Musk cessera de conseiller Trump après le retrait des accords de Paris

04 Juin, 2017, 11:56 | Auteur: Lynn Cook

Renouant avec le message d'"America first" de sa campagne, le président américain a justifié sa décision en dénonçant un accord néfaste pour l'économie américaine, destructeur d'emplois et de la souveraineté du pays.

Le président français Emmanuel Macron a téléphoné jeudi à Donald Trump pour lui dire que "rien n'était renégociable" dans l'Accord de Paris sur le climat.

Au moment où les pays européens s'affichaient, avec la Chine, comme les nouveaux porteurs de flambeau de la "diplomatie climat", l'exécutif américain accusait ces derniers de monter au créneau sur ce thème pour nuire aux Etats-Unis.
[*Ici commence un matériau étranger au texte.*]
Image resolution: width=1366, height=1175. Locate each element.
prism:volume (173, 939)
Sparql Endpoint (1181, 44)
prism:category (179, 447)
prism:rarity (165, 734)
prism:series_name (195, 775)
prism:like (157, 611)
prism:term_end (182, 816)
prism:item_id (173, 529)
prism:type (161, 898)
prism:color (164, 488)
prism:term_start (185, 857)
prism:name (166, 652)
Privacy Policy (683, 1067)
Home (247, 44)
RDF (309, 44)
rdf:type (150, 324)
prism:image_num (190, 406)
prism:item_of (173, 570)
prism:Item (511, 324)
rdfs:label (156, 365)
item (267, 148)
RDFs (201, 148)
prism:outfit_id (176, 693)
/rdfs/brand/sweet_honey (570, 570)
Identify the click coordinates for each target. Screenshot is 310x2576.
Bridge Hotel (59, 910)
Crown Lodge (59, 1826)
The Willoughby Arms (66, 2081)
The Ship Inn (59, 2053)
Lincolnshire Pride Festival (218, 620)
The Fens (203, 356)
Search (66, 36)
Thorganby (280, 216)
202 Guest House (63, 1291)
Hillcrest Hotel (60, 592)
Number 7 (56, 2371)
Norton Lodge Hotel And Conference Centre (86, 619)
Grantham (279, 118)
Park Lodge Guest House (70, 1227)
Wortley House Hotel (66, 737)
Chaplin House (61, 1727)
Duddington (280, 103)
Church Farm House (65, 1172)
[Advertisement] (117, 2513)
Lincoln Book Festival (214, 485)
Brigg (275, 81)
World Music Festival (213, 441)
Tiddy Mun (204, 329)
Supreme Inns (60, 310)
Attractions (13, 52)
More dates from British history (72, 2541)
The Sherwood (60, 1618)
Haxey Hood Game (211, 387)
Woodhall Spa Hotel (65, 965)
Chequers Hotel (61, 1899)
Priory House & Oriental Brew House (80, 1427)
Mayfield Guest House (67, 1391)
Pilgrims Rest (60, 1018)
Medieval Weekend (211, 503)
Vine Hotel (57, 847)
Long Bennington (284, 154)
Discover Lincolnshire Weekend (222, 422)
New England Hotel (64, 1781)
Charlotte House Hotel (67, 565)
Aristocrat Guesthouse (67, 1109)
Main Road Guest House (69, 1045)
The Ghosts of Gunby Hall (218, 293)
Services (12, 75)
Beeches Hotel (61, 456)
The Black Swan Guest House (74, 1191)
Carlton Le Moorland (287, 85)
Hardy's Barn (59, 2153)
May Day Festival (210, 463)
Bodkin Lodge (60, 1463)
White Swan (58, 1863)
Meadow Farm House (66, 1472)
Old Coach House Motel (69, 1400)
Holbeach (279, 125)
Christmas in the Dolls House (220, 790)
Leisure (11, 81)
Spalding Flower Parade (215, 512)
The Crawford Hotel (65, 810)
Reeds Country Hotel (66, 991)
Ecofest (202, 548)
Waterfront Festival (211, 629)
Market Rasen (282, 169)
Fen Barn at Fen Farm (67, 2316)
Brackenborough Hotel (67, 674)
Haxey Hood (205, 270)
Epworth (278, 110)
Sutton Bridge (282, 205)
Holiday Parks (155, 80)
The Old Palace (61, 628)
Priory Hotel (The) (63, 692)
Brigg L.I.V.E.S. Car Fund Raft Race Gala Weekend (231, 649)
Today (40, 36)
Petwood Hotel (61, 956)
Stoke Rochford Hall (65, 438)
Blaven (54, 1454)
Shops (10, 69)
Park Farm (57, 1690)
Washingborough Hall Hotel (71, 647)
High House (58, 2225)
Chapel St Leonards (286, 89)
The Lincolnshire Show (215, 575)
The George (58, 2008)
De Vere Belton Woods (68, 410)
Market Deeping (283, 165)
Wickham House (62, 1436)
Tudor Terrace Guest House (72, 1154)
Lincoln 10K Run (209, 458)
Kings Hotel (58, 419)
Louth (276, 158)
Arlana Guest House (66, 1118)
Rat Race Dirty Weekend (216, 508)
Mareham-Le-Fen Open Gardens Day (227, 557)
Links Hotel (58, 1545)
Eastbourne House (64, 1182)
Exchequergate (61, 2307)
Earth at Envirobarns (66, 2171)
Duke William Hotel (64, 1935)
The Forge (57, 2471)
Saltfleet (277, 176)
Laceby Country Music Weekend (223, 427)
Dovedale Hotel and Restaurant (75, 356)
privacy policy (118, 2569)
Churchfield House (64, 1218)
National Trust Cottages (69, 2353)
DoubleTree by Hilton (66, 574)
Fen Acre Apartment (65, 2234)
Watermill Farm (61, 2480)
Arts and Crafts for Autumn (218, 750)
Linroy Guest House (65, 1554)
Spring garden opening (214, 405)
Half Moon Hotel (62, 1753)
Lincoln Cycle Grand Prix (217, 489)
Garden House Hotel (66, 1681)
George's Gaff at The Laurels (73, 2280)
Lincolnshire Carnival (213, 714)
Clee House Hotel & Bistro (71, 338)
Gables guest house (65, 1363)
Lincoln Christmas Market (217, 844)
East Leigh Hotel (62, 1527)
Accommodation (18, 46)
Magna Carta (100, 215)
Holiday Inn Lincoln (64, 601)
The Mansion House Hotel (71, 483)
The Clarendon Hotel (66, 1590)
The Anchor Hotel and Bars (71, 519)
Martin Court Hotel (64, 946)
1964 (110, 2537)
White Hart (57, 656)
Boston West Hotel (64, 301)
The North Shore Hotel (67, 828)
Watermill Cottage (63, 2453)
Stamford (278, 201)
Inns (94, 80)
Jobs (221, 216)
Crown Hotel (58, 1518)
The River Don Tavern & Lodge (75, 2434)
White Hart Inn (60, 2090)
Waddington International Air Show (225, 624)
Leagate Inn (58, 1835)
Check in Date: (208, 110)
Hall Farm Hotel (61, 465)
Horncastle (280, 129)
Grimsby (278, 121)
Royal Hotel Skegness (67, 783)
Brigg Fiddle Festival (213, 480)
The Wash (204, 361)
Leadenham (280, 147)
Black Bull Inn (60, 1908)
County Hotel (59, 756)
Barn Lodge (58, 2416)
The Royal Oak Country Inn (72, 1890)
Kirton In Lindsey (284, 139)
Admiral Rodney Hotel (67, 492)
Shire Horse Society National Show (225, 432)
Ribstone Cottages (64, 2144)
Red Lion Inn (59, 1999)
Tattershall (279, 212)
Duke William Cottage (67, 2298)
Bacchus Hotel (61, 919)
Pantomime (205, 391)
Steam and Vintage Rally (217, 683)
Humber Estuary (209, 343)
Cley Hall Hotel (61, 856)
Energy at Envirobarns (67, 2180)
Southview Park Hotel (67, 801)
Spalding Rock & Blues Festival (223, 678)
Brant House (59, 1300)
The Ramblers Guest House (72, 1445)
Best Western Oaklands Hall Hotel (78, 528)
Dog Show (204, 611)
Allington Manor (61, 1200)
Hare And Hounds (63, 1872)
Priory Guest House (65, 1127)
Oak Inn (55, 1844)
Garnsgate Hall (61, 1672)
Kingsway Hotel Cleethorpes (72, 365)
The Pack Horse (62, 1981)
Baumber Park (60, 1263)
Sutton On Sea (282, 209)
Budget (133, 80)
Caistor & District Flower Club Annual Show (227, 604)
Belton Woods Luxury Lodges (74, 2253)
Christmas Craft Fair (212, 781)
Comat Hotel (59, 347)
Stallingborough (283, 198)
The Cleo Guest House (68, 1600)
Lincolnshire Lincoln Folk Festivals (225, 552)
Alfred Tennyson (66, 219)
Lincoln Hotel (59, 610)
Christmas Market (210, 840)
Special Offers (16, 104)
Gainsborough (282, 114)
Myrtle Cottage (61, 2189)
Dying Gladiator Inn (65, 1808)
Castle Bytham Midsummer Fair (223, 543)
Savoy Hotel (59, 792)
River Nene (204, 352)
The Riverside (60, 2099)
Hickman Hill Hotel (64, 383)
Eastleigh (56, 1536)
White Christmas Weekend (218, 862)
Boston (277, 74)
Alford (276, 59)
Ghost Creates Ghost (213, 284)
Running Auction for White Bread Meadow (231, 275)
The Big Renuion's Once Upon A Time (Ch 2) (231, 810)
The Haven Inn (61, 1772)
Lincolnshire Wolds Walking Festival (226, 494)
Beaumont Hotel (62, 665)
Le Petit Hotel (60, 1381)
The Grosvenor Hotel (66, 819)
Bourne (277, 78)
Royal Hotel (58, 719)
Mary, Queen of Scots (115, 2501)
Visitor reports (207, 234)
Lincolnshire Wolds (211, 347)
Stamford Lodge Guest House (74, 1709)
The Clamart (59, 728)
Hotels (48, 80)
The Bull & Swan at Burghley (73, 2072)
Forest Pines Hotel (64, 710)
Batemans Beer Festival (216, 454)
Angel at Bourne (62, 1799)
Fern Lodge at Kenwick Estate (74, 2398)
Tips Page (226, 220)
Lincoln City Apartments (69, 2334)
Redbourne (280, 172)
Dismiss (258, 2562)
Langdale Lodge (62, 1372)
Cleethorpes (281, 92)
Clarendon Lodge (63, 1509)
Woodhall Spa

Alors qu'une partie du monde est sous le choc de l'annonce de Donald Trump de retirer les Etats-Unis de l'accord de Paris, on observer une réaction mitigée chez les industriels américains. ExxonMobil a rappelé sa position, affirmant que "cet accord était un pas important pour relever le défi mondial de la réduction des émissions" Chez Chevron, cet accord "était un premier pas vers un cadre international", a expliqué le porte-parole du groupe.

"Et pour les pays qui se sont engagés dans cet avenir, l'accord de Paris a ouvert les vannes pour que les entreprises, les scientifiques et les ingénieurs déclenchent des investissements et innovations de hautes technologies et faibles en carbone à une échelle sans précédent", a argué Barack Obama.

A quoi la maire de Pittsburgh a rétorqué que lui appliquerait l'accord de Paris à l'échelle de sa ville.

"J'estime que les Etats-Unis devraient se trouver à l'avant-garde. Mais même en l'absence de leadership américain; même si cette administration se joint à une petite poignée de pays qui rejettent l'avenir; je suis certain que nos Etats, villes et entreprises seront à la hauteur et en feront encore plus pour protéger notre planète pour les générations futures". "Cette décision, ce discours, c'est une faute honteuse, et une erreur majeure".

Ainsi, le président de l'Association mondiale du charbon (WCA), Benjamin Sporton, a confié à Reuters lors d'une interview des sentiments mitigés quant à l'annonce de Trump et s'est dit impatient de voir une politique américaine octroyant une place au charbon dans le mix énergétique mondial.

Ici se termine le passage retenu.